Together they balanced stacks of still-warm dishes, carrying them to the kitchen counter in shifts. Parboiled potatoes, already turning black in their own steam, and carved turkey. Tourtiere, crust from scratch. Cranberry sauce stored in reused jam jars, labelled with masking tape. The transition was slow as my mother spent the next few holidays trying to convince her mother that it wasn’t necessary to bring the entire meal along.

Those Christmases spent around my parents’ dining table were always quieter than those we had spent in Chilliwack, and as the illness progressed, time began to unwind for Colombe. Her stories would loop and blossom as fractals that encompassed relatives or friends we had never met and their often untimely deaths. We would hover over our forks, politely, waiting for the thread to wind itself back up so we could pass the gravy.

Rice suspended in a bone broth, laced with white marrow strands that I would pick out and lay on the edge of my bowl. The soup had been reduced even further, but this time it was to accommodate Colombe herself.

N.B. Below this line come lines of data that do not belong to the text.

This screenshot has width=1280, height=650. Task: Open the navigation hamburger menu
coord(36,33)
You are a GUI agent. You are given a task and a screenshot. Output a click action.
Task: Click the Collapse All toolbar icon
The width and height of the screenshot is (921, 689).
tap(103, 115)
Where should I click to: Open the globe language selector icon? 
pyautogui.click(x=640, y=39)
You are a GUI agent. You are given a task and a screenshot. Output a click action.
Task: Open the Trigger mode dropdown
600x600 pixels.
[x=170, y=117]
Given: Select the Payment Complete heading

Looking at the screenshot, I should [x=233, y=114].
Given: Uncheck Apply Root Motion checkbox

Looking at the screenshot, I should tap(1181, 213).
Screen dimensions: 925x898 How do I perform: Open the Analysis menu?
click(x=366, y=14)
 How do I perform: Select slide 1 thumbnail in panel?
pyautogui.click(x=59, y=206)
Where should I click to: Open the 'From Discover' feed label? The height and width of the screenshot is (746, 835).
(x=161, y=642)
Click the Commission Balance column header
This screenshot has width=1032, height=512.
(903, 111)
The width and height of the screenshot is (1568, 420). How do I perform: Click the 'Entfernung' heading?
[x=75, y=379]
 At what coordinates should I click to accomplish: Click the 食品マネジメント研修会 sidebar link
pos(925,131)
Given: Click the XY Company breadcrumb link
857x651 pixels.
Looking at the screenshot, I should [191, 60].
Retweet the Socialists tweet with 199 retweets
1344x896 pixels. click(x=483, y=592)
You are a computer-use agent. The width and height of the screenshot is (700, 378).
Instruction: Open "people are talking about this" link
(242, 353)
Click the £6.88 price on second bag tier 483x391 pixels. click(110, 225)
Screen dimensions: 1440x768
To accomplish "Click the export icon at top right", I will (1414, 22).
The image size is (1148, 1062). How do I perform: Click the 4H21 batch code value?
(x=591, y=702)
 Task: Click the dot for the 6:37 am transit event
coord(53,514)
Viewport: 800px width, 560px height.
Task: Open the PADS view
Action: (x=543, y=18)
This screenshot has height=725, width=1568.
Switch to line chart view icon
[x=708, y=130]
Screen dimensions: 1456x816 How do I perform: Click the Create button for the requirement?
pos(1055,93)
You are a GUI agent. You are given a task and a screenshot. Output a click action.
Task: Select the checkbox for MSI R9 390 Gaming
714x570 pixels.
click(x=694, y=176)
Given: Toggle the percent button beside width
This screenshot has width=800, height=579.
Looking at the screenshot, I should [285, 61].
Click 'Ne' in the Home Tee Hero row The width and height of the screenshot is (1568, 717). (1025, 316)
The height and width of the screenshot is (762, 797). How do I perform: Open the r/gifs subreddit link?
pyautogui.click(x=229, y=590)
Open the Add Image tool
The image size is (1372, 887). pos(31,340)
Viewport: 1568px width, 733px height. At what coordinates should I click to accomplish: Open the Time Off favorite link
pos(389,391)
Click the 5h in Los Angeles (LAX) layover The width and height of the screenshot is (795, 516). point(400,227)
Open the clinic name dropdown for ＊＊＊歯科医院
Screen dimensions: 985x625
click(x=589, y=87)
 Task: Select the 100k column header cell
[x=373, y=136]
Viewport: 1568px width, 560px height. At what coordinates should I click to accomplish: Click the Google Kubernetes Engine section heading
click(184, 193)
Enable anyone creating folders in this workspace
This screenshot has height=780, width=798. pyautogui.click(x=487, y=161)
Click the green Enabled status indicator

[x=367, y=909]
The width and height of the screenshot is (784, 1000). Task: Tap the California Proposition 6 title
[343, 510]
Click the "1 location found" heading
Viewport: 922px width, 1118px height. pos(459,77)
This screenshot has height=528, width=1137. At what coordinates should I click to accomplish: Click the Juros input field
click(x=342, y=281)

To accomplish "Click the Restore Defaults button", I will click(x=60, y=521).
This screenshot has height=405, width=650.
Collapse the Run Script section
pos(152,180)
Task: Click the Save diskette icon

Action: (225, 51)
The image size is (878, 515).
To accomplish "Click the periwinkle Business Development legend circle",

Marrow for marrow, a broth to fight the battle that the soft tissue of her bones was losing. Leukemia, we were told, and two months to prepare. In the end, we got six.

At Jacques’ insistence, we gathered at an early morning mass the week she went into the hospital. The weekday regulars wore light sweaters and heavy, orthopaedic shoes, shuffling out of the pews towards the exit after the final hymn.

“I saw her yesterday. She doesn’t look well at all,” said a large woman whose wispy grey hair had been cropped short like a finely woven cobweb stitched to her skull. She had my mother’s hand clasped in a parchment grip, her palms cold and dry. There was lint on the woman’s sweater, but it had all accumulated on one shoulder, like a patch of grey moss.

Later, wearing blue hospital gowns that fell past our ankles to drag on the linoleum, we saw and tried not see Colombe propped up in bed, surrounded by rumpled linens. Already a small woman, she had shrunk down to child-like proportions. The hospital bracelet was a gaudy bangle on her wrist.

My mother stayed in Chilliwack that week and then carved a rut into the highway commuting back and forth after Colombe was transferred to hospice. Unlike her brothers, my mother rarely spoke French as an adult. Often, conversations with her parents would be dual language affairs, with each sticking to their own preferred tongue. Sometimes this was simply to avoid excluding my anglophone father—who swore he could understand everyone anyway—but often it was simply to avoid the embarrassment of misconjugated verbs and a rusty vocabulary. At the hospice, my mother grew into her French again, just as my grandmother left that behind as well.

In July, after the funeral, we had sandwiches.

The extended family sat at folding tables laid out with bleached table cloths and stackable, ceramic mugs of coffee in the church hall. The summer pollen was in full force and my mother planned to stay on for the night. She had packed a bag, just in case, but had left her allergy pills on the bedside table back home.

My father was sent questing for a new pack at the corner store, and we lingered by the rotisserie display and watched the hot dogs sweating on their carousel, not willing to head back too soon.
Someone needed to stay. Jacques would be alone now, which was a new reality without precedent for the man who had never had to care for himself.

He had his meal deliveries by Veteran Affairs now, which he would dutifully stuff into the chest freezer every week. There would be a cleaning service. But the long, silent nights without another body breathing alongside him in the house would be a stark, uncomfortable change. There would be no proxy for Colombe, but for a little while at least, my mother would stay.

On the phone to my mother, while we make plans for another Christmas—one where Jacques will be having dinner in Mission—she tells me that she’s made vegetable soup. “I cooked a whole ham,” she says. “I cut it up into little bits to add to the soup. I wanted to try something new.”